Innovative solution would be to use third party certificate authority [CA] server and every edge router in the asn peer with the ca server and validates the asn path of the update.
Follow SSL method where we use to validate the peer with pub/pri key infra.
Scales as well as maintains consistency across the internet.
Several answers — BGPsec crypto does not scale point to point, because the signature is per hop, across the entire path — if you go four AS hops, there are four signatures that must be checked. If the scaling were point to point, BGPsec wouldn’t be as unreasonable as it is in scaling terms, but it’s not — so it’s not.
Path legitimacy is not the same thing as “ensuring the update has passed along a specific path” — they sound similar, but they are not the same thing at all. One is a legitimate concern, the other is trying to secure something that simply does not exist in BGP — an “update” that is passed from origin to destination. The requirements draft for BGPsec specifically states it is this “end to end update” that is being secured.
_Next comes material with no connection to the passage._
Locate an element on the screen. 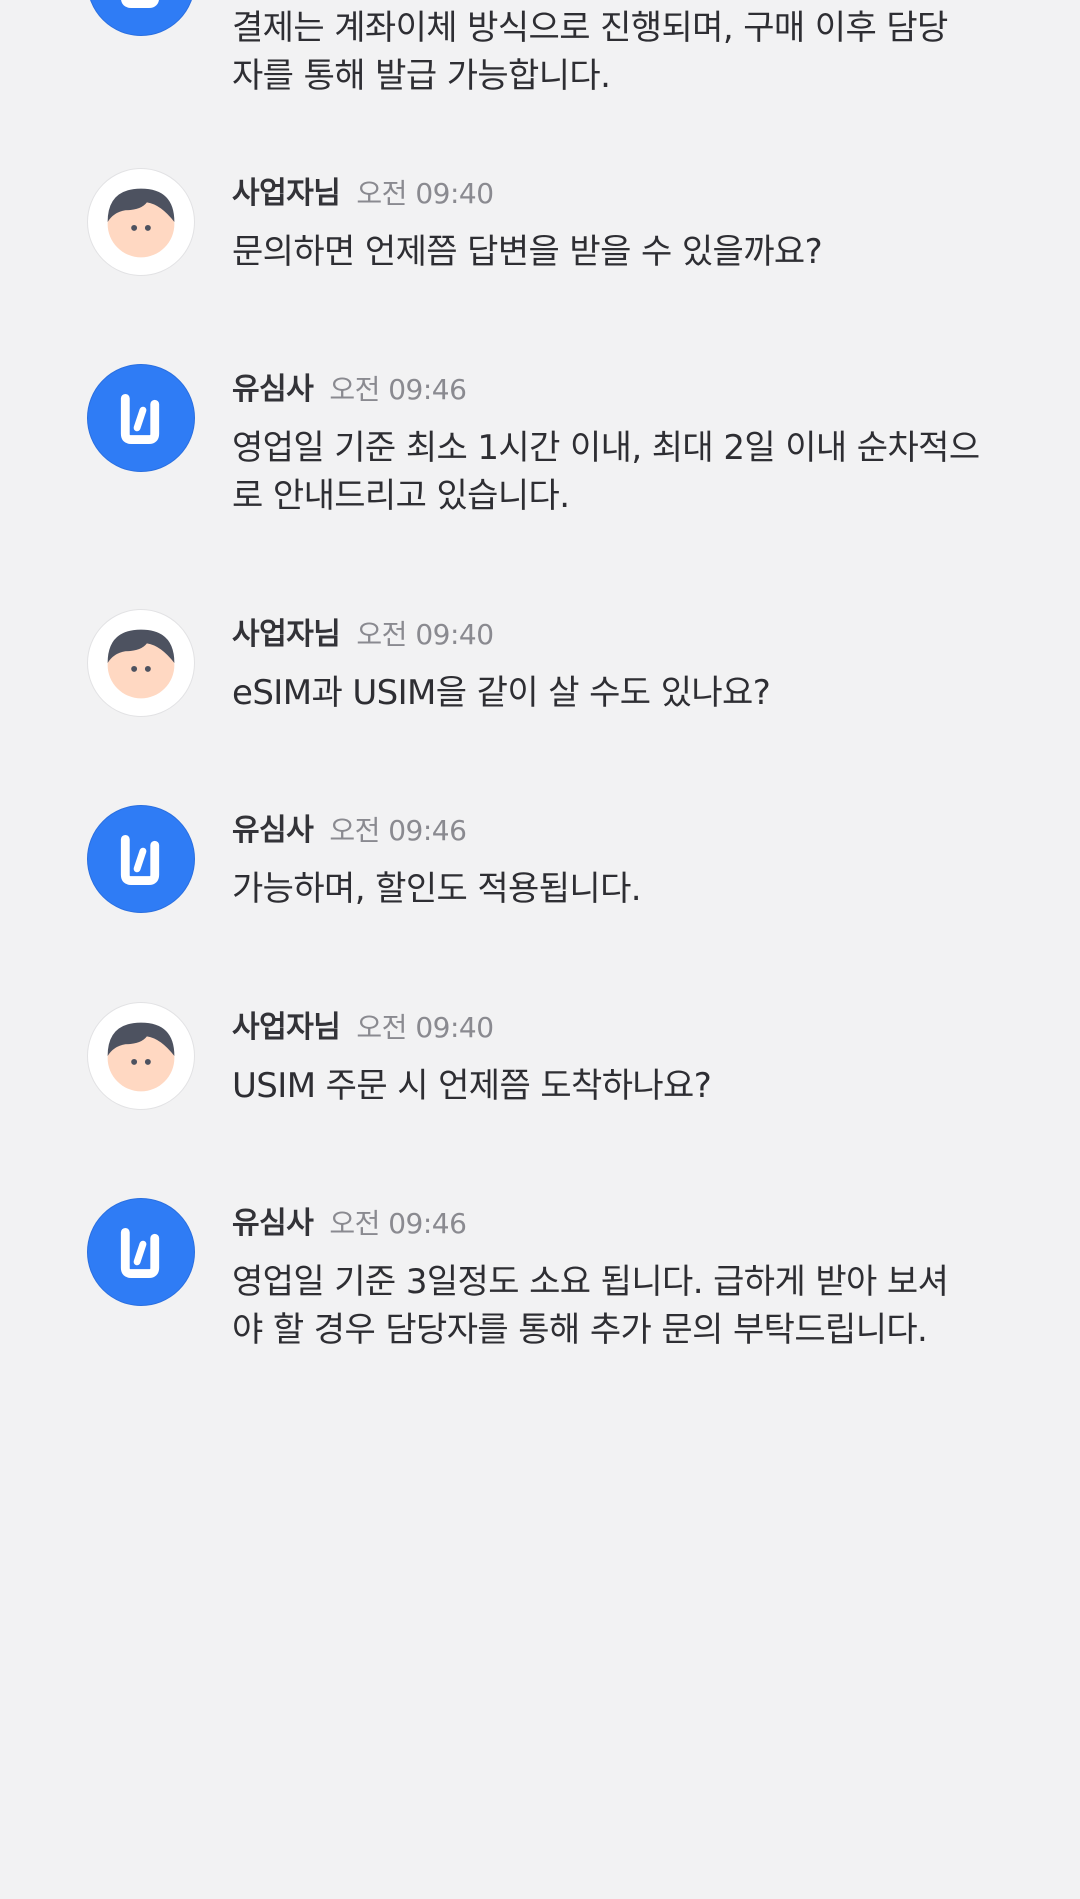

BGP MD5 is not related to this discussion at all…
I think what you are trying to say with your “innovative solution” is that you’d have a single speaker that does all the crypto, so that when any eBGP speaker receives an update, it sends this update on to this centralized speaker, which runs the crypto, and then sends only validated updates back to the eBGP edge speaker. This would allow you to have a single key per AS, and also (theoretically) also not leak peering information. There is only one problem with this scheme… Every update sent by every eBGP peer in your network must be passed through this centralized speaker before it can be transmitted to external AS’. What is the performance impact of such a scheme? It has been tried, and I can tell you — this will not work.